3) Lifelong retirement income

Even though retirement may seem distant when you start your first job, CPF can help you prepare for it from day one.


A portion of your CPF contributions goes to your retirement savings in your Special Account from the moment you begin working. As you get older and retirement nears, a higher amount is allocated to your retirement savings to ensure that you are prepared for your golden years.

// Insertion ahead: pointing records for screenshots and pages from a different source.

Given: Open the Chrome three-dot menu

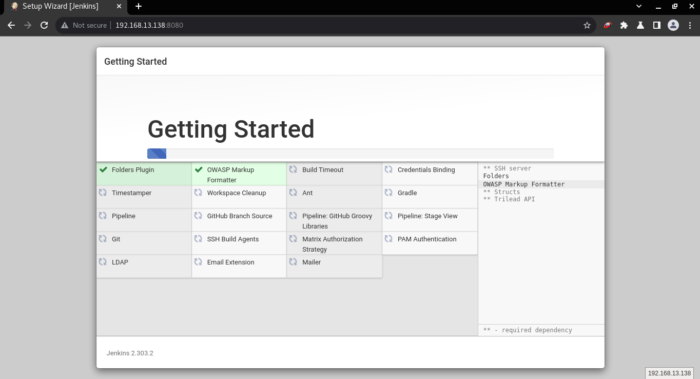Looking at the screenshot, I should tap(690, 25).
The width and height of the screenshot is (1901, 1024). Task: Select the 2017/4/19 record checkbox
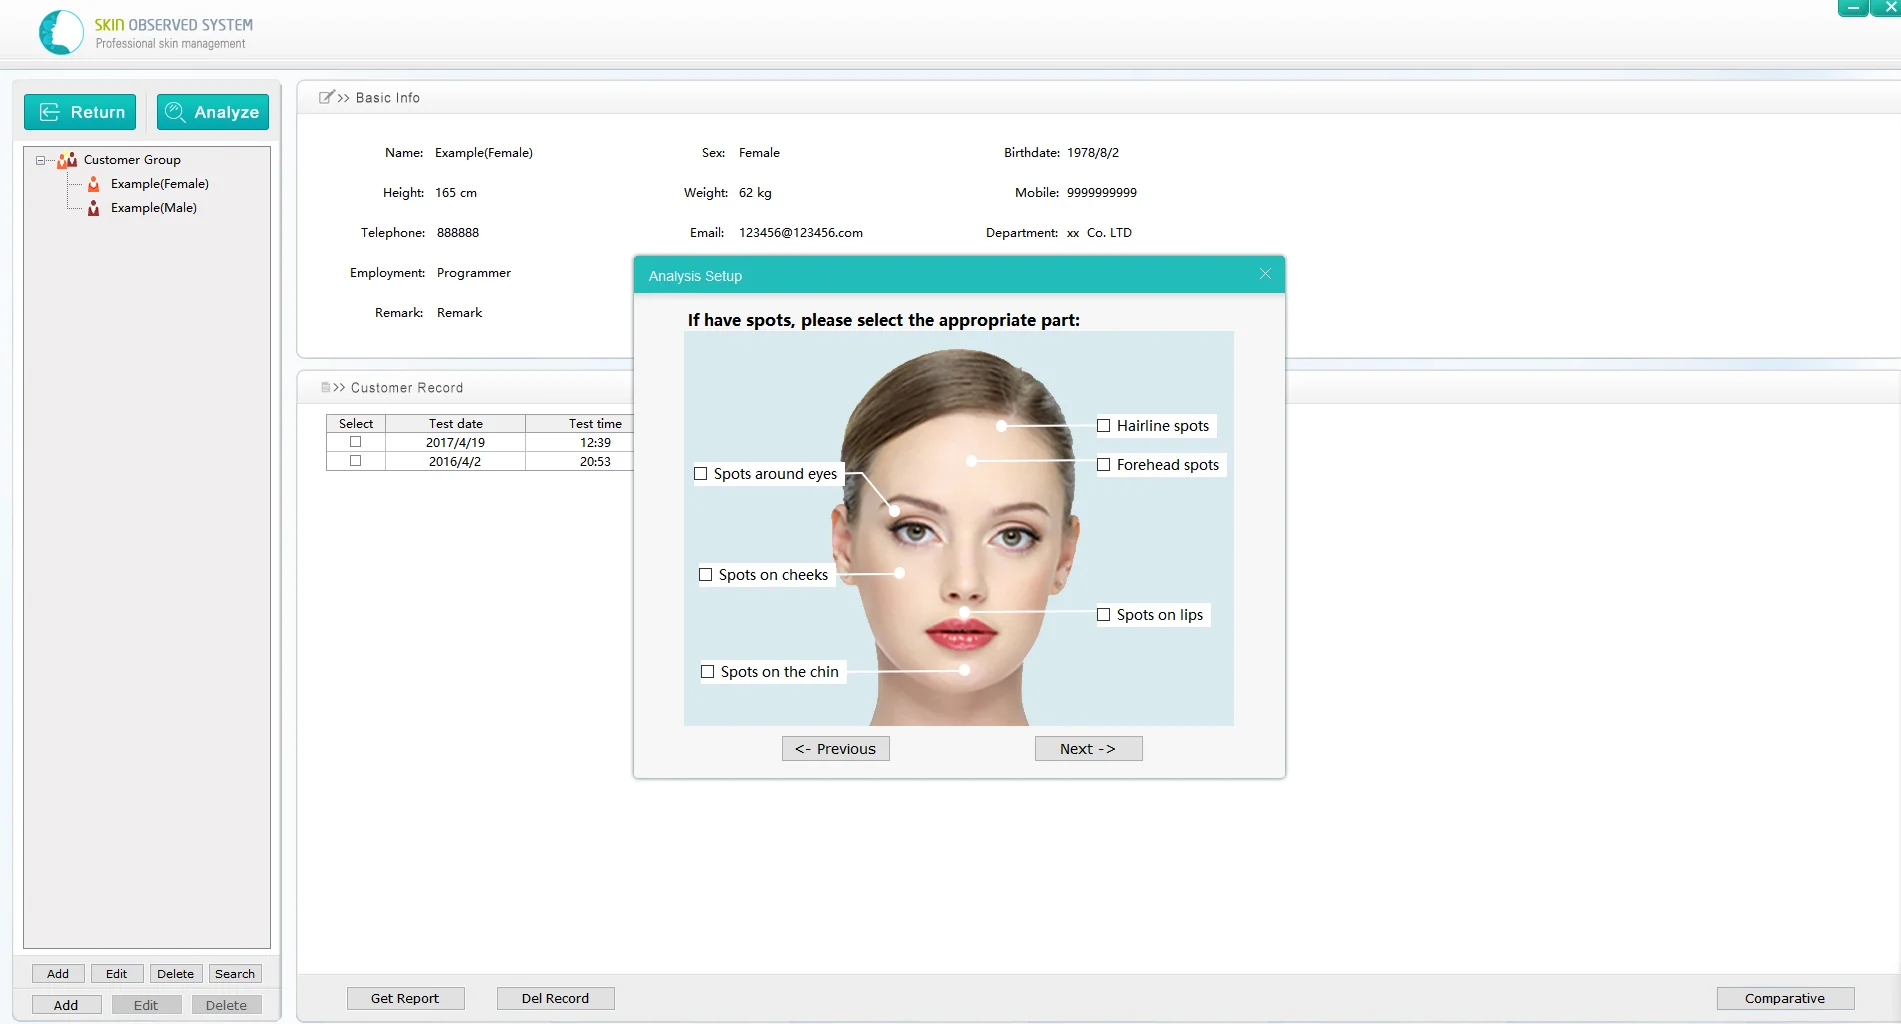pos(355,442)
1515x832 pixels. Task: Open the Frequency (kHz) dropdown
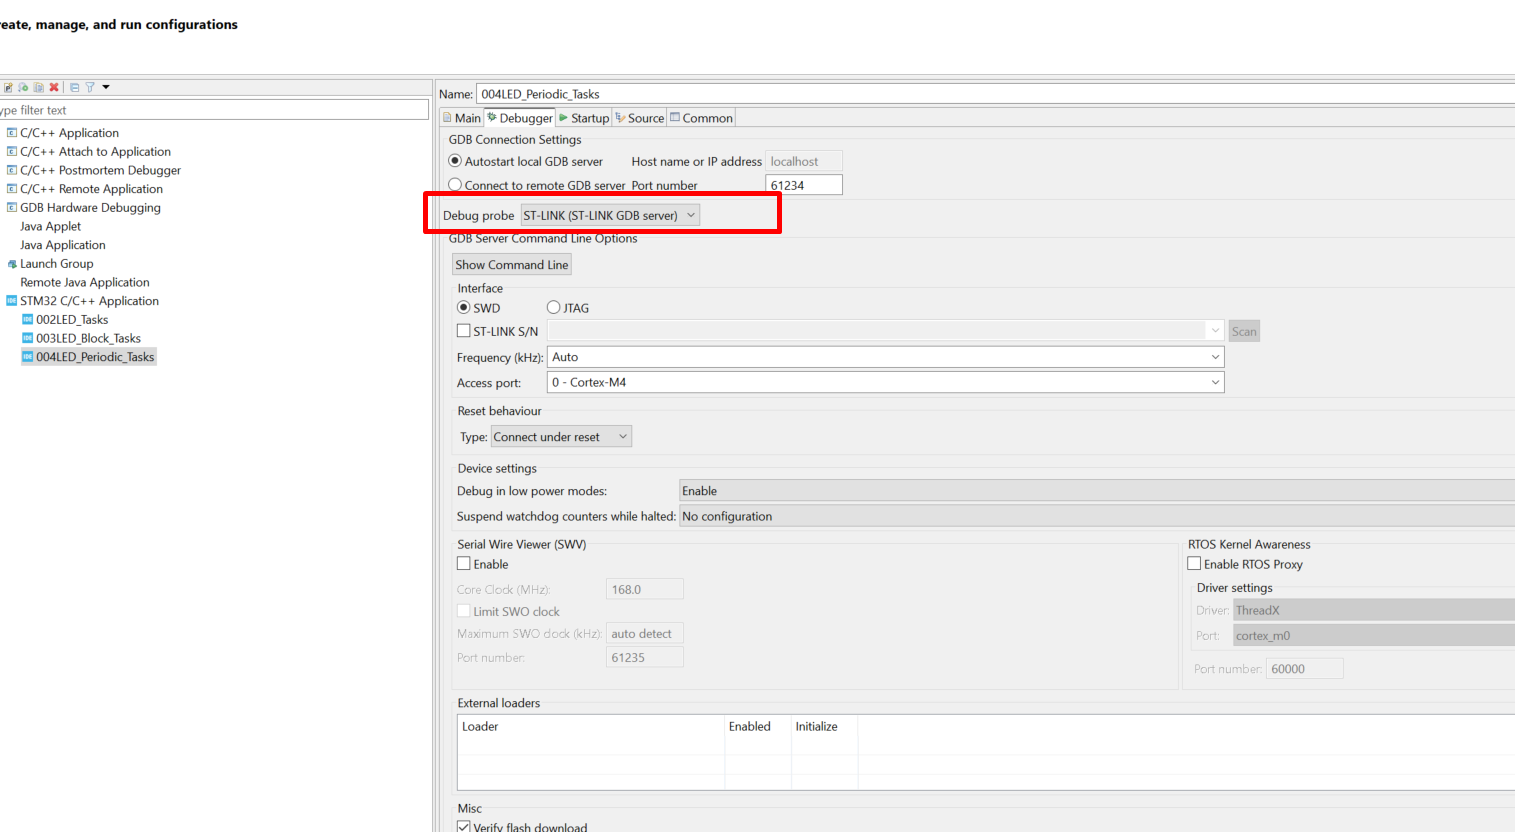click(1214, 356)
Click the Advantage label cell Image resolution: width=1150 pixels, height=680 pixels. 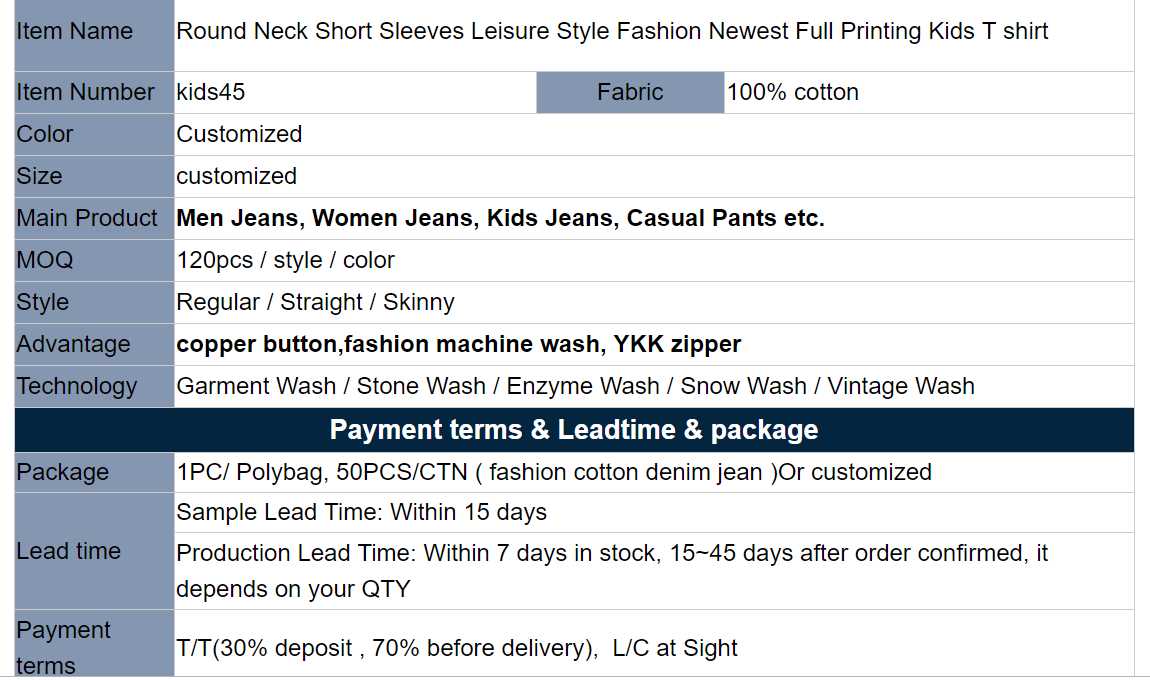[74, 344]
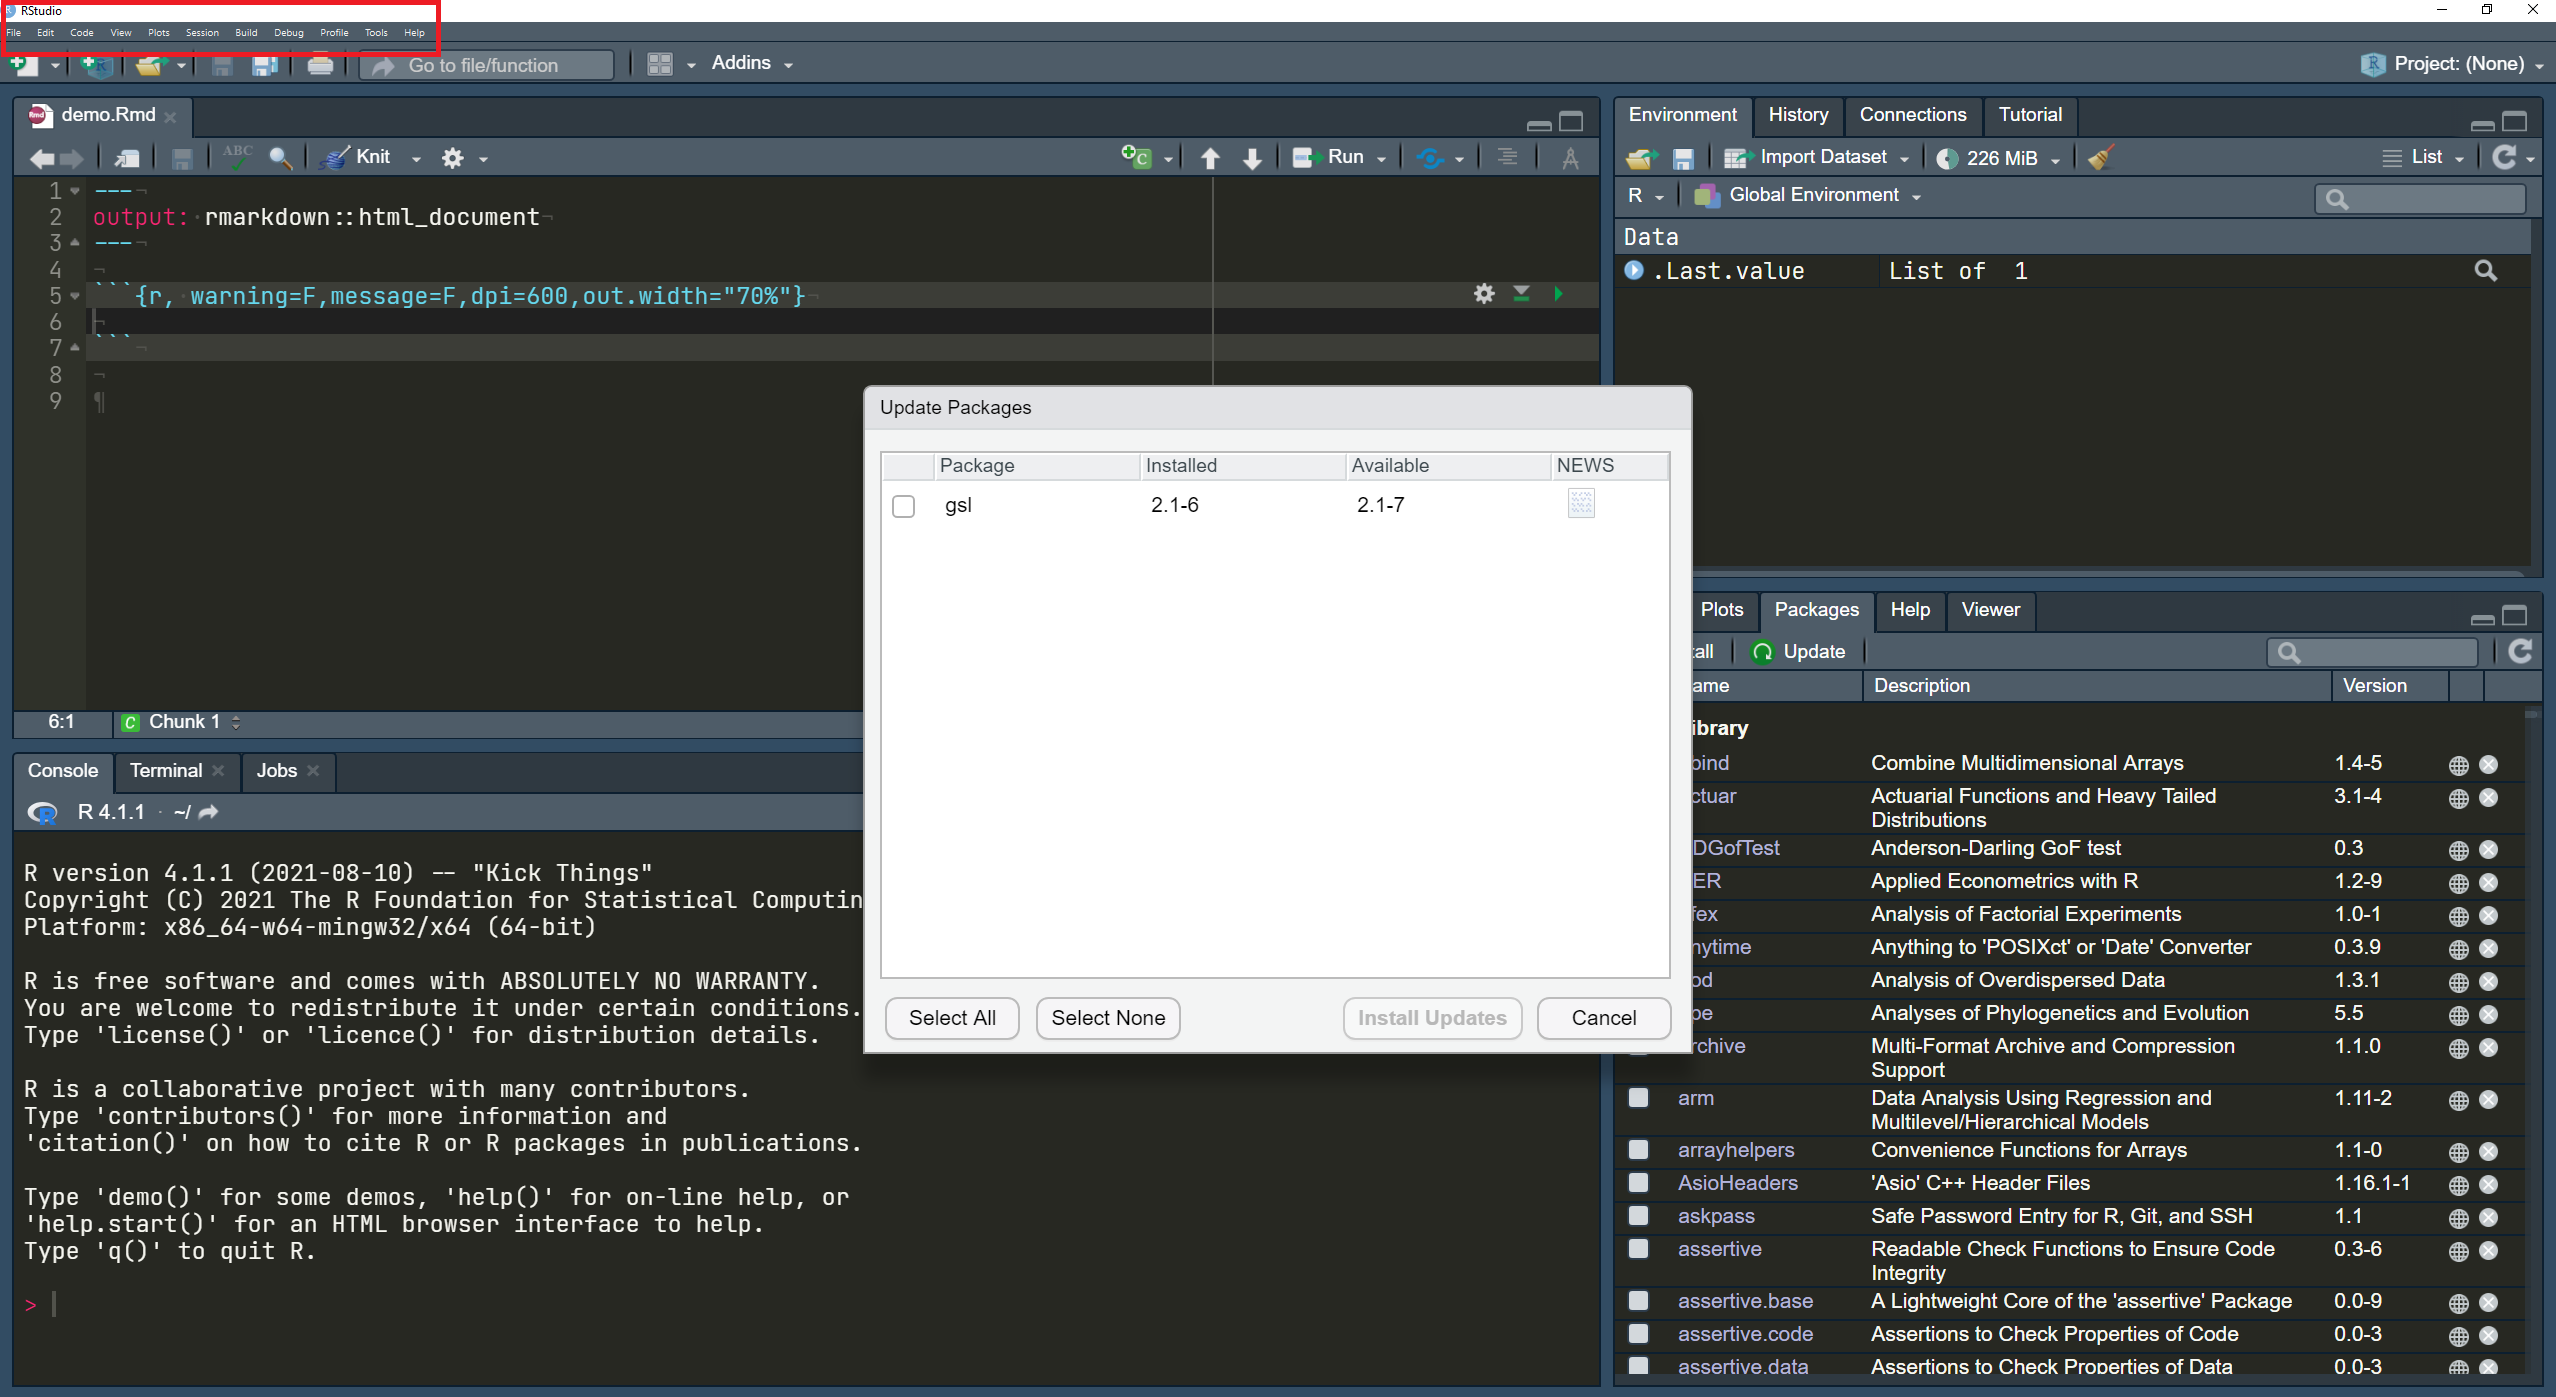
Task: Cancel the Update Packages dialog
Action: [x=1603, y=1018]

When you reach age 55, your CPF savings of up to your Full Retirement Sum (FRS) will be set aside in your Retirement Account to provide you with monthly payouts in retirement. You will also be able to withdraw at least $5,000 or any amount in excess of your Full Retirement Sum (or Basic Retirement Sum if you own a property) whenever you have immediate needs. 


Starting at age 65, you can choose to start receiving monthly payouts from your Retirement Account. These payouts serve as a reliable monthly income that supports you for as long as you live. Even if the balance in your Retirement Account runs out, you will still continue to receive monthly payouts thanks to CPF LIFE. 

The importance of CPF in covering your basic retirement needs 

The monthly CPF contributions during your working years are more than just deductions. They are investments in your future that help to provide the foundation for essential needs such as healthcare, housing, and retirement. 


Keep working hard in your working years, and when the time comes, you will enjoy the fruits of your labour. It will be well worth the effort!

The information provided in this article is accurate as of the date of publication.